For the first time, this wonderful New York story comes to life with historical photos, documents, and previously unpublished lyrics from the Woody Guthrie Archives. Highlighting 19 significant locations, this little guide provides an expansive yet intimate portrait of Woody Guthrie's NYC life. We invite you to walk the streets, ride the buses and subways, or sit down and relax on some of the stoops, park benches, or beaches where Woody Guthrie did—always strumming away on his guitar, always working on a new song.

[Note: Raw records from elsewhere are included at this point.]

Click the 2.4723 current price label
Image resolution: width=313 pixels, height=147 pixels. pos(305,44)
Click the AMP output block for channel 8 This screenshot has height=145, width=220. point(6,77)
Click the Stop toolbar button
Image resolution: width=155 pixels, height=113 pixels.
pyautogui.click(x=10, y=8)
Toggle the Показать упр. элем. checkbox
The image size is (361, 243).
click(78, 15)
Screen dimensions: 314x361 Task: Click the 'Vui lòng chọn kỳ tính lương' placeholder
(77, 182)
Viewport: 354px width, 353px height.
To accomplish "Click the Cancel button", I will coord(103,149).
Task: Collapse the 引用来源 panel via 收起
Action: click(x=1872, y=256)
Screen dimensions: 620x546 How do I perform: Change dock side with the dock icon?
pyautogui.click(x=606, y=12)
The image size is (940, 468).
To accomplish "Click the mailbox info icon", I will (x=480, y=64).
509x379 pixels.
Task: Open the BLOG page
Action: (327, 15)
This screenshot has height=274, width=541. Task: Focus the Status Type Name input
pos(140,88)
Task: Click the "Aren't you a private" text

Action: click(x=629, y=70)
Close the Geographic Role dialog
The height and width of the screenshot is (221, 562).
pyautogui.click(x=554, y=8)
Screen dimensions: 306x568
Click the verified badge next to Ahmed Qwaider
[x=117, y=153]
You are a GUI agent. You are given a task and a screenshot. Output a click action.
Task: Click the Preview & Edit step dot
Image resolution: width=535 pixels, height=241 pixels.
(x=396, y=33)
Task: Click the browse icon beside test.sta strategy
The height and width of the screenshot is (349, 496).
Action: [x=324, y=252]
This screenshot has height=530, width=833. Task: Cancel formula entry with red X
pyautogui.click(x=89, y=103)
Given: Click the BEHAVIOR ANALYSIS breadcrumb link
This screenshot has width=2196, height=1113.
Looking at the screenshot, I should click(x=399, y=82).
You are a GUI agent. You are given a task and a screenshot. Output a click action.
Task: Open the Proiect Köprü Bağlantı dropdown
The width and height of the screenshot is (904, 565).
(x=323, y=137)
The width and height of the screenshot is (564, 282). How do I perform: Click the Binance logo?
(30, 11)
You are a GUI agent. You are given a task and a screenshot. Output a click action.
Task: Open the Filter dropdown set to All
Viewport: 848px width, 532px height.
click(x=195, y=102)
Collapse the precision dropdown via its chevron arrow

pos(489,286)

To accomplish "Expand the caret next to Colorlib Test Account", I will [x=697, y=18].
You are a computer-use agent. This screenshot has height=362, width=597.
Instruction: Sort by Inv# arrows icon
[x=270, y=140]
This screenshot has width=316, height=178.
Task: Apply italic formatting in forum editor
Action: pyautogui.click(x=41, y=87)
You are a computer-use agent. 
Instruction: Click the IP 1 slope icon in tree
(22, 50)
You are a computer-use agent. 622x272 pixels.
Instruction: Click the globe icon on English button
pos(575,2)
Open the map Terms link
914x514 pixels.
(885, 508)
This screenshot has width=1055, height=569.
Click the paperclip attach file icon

Many of Woody's most popular songs were written in apartments, lofts, and other locations around "New York Town." That song, along with "Jesus Christ," "Vigilante Man," "Hard Travelin'," "Tom Joad," "Reuben James," "All You Fascists Bound to Lose," and "1913 Massacre," are among the more than 600 he composed in the Big Apple. Most surprisingly, his iconic "This Land Is Your Land," was written at a small rooming house on 43rd Street and Sixth Avenue, on February 23, 1940 within a few days of his arrival. With new friends Pete Seeger, Lead Belly, Sonny Terry, and Brownie McGhee and the Almanac Singers he was at the center of a new movement—introducing and popularizing rural, roots, topical, and protest music to modern, urban audiences. For more information visit http://www.MyNameIsNY.com/
About the Author
Nora Guthrie, Woody Guthrie’s daughter, is the Director of the Guthrie Archives and Woody Guthrie Publications, Inc. She develops projects that bring Woody Guthrie’s vast cultural and, often unknown, creative legacy to the public. She was executive producer of the Billy Bragg/Wilco Grammy-nominated recordings “Mermaid Avenue” and “Mermaid Avenue Vol. II.” She co-produced the first Rock n Roll Hall of Fame Guthrie tribute in Cleveland, with performer Bruce Springsteen among others, and curated the first major exhibition on Guthrie for the Smithsonian Institution Traveling Exhibition Service which toured at major museums throughout the country. She was a contributor to the books Woody Guthrie Artworks (Rizzoli, 2005), and Kathy Jakobsons’ This Land Is Your Land (Little, Brown & Co, 1998). She has a number of musical projects in the works, including new recordings with Jay Farrar Band, and bassist Rob Wasserman.